START Data extracts

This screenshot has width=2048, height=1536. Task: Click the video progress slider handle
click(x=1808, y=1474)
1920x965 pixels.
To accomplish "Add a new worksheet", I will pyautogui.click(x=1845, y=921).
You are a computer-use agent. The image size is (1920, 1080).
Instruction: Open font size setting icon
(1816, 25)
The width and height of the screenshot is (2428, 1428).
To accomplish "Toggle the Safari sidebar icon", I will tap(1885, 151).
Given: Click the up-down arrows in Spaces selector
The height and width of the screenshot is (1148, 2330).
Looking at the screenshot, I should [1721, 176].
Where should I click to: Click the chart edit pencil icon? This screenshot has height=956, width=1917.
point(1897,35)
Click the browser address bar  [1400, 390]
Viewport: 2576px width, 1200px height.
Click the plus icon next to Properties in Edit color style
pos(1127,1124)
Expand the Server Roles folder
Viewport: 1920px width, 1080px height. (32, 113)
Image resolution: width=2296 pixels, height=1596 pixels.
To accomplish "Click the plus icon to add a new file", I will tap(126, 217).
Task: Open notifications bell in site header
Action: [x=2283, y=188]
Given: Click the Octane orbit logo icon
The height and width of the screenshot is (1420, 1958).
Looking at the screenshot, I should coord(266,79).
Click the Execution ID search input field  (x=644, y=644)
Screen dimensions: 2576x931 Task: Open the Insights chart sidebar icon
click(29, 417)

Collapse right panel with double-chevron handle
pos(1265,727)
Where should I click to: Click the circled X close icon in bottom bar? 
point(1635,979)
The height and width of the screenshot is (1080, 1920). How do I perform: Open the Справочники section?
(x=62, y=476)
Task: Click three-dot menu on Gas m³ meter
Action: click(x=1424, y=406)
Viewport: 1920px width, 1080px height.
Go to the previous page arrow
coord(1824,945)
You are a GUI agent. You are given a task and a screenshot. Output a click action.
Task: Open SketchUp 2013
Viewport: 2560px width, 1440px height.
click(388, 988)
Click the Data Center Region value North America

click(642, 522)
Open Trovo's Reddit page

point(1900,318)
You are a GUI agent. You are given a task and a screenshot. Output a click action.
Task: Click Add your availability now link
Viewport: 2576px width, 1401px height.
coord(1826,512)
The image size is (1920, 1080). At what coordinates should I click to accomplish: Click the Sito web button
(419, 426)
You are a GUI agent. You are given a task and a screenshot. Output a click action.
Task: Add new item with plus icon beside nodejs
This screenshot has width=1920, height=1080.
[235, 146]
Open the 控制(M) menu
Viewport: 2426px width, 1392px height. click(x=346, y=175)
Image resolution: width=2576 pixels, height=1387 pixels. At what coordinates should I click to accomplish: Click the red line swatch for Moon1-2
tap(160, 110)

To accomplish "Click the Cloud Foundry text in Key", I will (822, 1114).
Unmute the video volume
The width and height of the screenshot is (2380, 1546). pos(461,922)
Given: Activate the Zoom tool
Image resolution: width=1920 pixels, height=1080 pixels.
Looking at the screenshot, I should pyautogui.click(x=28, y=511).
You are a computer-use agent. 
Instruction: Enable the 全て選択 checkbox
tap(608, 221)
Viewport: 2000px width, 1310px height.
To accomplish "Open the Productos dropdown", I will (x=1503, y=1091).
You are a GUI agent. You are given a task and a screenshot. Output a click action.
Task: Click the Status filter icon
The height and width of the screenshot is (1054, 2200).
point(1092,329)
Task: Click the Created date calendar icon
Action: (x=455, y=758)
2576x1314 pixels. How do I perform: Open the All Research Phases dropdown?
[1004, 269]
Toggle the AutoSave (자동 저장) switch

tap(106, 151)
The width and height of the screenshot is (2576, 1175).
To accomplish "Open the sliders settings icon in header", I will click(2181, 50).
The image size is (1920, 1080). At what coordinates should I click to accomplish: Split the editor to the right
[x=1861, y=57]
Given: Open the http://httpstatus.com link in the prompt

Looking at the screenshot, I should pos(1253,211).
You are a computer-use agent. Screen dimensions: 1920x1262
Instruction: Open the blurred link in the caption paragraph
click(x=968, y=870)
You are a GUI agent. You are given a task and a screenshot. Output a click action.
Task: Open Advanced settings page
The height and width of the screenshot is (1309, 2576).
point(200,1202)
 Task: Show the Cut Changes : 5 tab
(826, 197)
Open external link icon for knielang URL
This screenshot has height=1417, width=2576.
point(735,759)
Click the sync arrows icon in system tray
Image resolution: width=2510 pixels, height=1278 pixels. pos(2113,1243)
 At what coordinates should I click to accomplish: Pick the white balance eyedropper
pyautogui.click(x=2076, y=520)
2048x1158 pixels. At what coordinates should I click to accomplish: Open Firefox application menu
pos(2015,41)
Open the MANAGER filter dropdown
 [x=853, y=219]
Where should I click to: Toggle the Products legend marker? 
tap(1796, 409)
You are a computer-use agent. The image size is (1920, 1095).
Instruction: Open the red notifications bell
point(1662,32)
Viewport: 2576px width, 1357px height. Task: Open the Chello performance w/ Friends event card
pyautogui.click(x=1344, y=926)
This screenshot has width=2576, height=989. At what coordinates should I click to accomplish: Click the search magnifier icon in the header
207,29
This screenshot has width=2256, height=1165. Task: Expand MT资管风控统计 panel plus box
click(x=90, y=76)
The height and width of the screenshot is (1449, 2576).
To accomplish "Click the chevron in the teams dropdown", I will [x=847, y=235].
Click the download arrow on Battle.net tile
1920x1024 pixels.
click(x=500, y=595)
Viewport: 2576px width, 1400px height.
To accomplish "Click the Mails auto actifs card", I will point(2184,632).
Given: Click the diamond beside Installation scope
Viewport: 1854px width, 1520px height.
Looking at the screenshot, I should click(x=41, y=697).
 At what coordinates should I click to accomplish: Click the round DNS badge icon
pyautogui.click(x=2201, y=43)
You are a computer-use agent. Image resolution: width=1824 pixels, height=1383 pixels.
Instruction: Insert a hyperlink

END Data extracts

Assignment:
Above are the records; restate each one exactly.

The completed task:
This screenshot has width=2048, height=1536. Task: Click the video progress slider handle
click(x=1808, y=1474)
1920x965 pixels.
To accomplish "Add a new worksheet", I will pyautogui.click(x=1845, y=921).
You are a computer-use agent. The image size is (1920, 1080).
Instruction: Open font size setting icon
(1816, 25)
The width and height of the screenshot is (2428, 1428).
To accomplish "Toggle the Safari sidebar icon", I will tap(1885, 151).
Given: Click the up-down arrows in Spaces selector
The height and width of the screenshot is (1148, 2330).
Looking at the screenshot, I should [1721, 176].
Where should I click to: Click the chart edit pencil icon? This screenshot has height=956, width=1917.
point(1897,35)
Click the browser address bar  [1400, 390]
Viewport: 2576px width, 1200px height.
Click the plus icon next to Properties in Edit color style
pos(1127,1124)
Expand the Server Roles folder
Viewport: 1920px width, 1080px height. (32, 113)
Image resolution: width=2296 pixels, height=1596 pixels.
To accomplish "Click the plus icon to add a new file", I will tap(126, 217).
Task: Open notifications bell in site header
Action: [x=2283, y=188]
Given: Click the Octane orbit logo icon
The height and width of the screenshot is (1420, 1958).
Looking at the screenshot, I should coord(266,79).
Click the Execution ID search input field  (x=644, y=644)
Screen dimensions: 2576x931 Task: Open the Insights chart sidebar icon
click(29, 417)

Collapse right panel with double-chevron handle
pos(1265,727)
Where should I click to: Click the circled X close icon in bottom bar? 
point(1635,979)
The height and width of the screenshot is (1080, 1920). How do I perform: Open the Справочники section?
(x=62, y=476)
Task: Click three-dot menu on Gas m³ meter
Action: click(x=1424, y=406)
Viewport: 1920px width, 1080px height.
Go to the previous page arrow
coord(1824,945)
You are a GUI agent. You are given a task and a screenshot. Output a click action.
Task: Open SketchUp 2013
Viewport: 2560px width, 1440px height.
click(388, 988)
Click the Data Center Region value North America

click(642, 522)
Open Trovo's Reddit page

point(1900,318)
You are a GUI agent. You are given a task and a screenshot. Output a click action.
Task: Click Add your availability now link
Viewport: 2576px width, 1401px height.
coord(1826,512)
The image size is (1920, 1080). At what coordinates should I click to accomplish: Click the Sito web button
(419, 426)
You are a GUI agent. You are given a task and a screenshot. Output a click action.
Task: Add new item with plus icon beside nodejs
This screenshot has width=1920, height=1080.
[235, 146]
Open the 控制(M) menu
Viewport: 2426px width, 1392px height. click(x=346, y=175)
Image resolution: width=2576 pixels, height=1387 pixels. At what coordinates should I click to accomplish: Click the red line swatch for Moon1-2
tap(160, 110)

To accomplish "Click the Cloud Foundry text in Key", I will (822, 1114).
Unmute the video volume
The width and height of the screenshot is (2380, 1546). pos(461,922)
Given: Activate the Zoom tool
Image resolution: width=1920 pixels, height=1080 pixels.
Looking at the screenshot, I should pyautogui.click(x=28, y=511).
You are a computer-use agent. 
Instruction: Enable the 全て選択 checkbox
tap(608, 221)
Viewport: 2000px width, 1310px height.
To accomplish "Open the Productos dropdown", I will (x=1503, y=1091).
You are a GUI agent. You are given a task and a screenshot. Output a click action.
Task: Click the Status filter icon
The height and width of the screenshot is (1054, 2200).
point(1092,329)
Task: Click the Created date calendar icon
Action: (x=455, y=758)
2576x1314 pixels. How do I perform: Open the All Research Phases dropdown?
[1004, 269]
Toggle the AutoSave (자동 저장) switch

tap(106, 151)
The width and height of the screenshot is (2576, 1175).
To accomplish "Open the sliders settings icon in header", I will click(2181, 50).
The image size is (1920, 1080). At what coordinates should I click to accomplish: Split the editor to the right
[x=1861, y=57]
Given: Open the http://httpstatus.com link in the prompt

Looking at the screenshot, I should pos(1253,211).
You are a computer-use agent. Screen dimensions: 1920x1262
Instruction: Open the blurred link in the caption paragraph
click(x=968, y=870)
You are a GUI agent. You are given a task and a screenshot. Output a click action.
Task: Open Advanced settings page
The height and width of the screenshot is (1309, 2576).
point(200,1202)
 Task: Show the Cut Changes : 5 tab
(826, 197)
Open external link icon for knielang URL
This screenshot has height=1417, width=2576.
point(735,759)
Click the sync arrows icon in system tray
Image resolution: width=2510 pixels, height=1278 pixels. pos(2113,1243)
 At what coordinates should I click to accomplish: Pick the white balance eyedropper
pyautogui.click(x=2076, y=520)
2048x1158 pixels. At what coordinates should I click to accomplish: Open Firefox application menu
pos(2015,41)
Open the MANAGER filter dropdown
 [x=853, y=219]
Where should I click to: Toggle the Products legend marker? 
tap(1796, 409)
You are a computer-use agent. The image size is (1920, 1095).
Instruction: Open the red notifications bell
point(1662,32)
Viewport: 2576px width, 1357px height. Task: Open the Chello performance w/ Friends event card
pyautogui.click(x=1344, y=926)
This screenshot has width=2576, height=989. At what coordinates should I click to accomplish: Click the search magnifier icon in the header
207,29
This screenshot has width=2256, height=1165. Task: Expand MT资管风控统计 panel plus box
click(x=90, y=76)
The height and width of the screenshot is (1449, 2576).
To accomplish "Click the chevron in the teams dropdown", I will [x=847, y=235].
Click the download arrow on Battle.net tile
1920x1024 pixels.
click(x=500, y=595)
Viewport: 2576px width, 1400px height.
To accomplish "Click the Mails auto actifs card", I will point(2184,632).
Given: Click the diamond beside Installation scope
Viewport: 1854px width, 1520px height.
Looking at the screenshot, I should click(x=41, y=697).
 At what coordinates should I click to accomplish: Click the round DNS badge icon
pyautogui.click(x=2201, y=43)
You are a computer-use agent. Image resolution: width=1824 pixels, height=1383 pixels.
Instruction: Insert a hyperlink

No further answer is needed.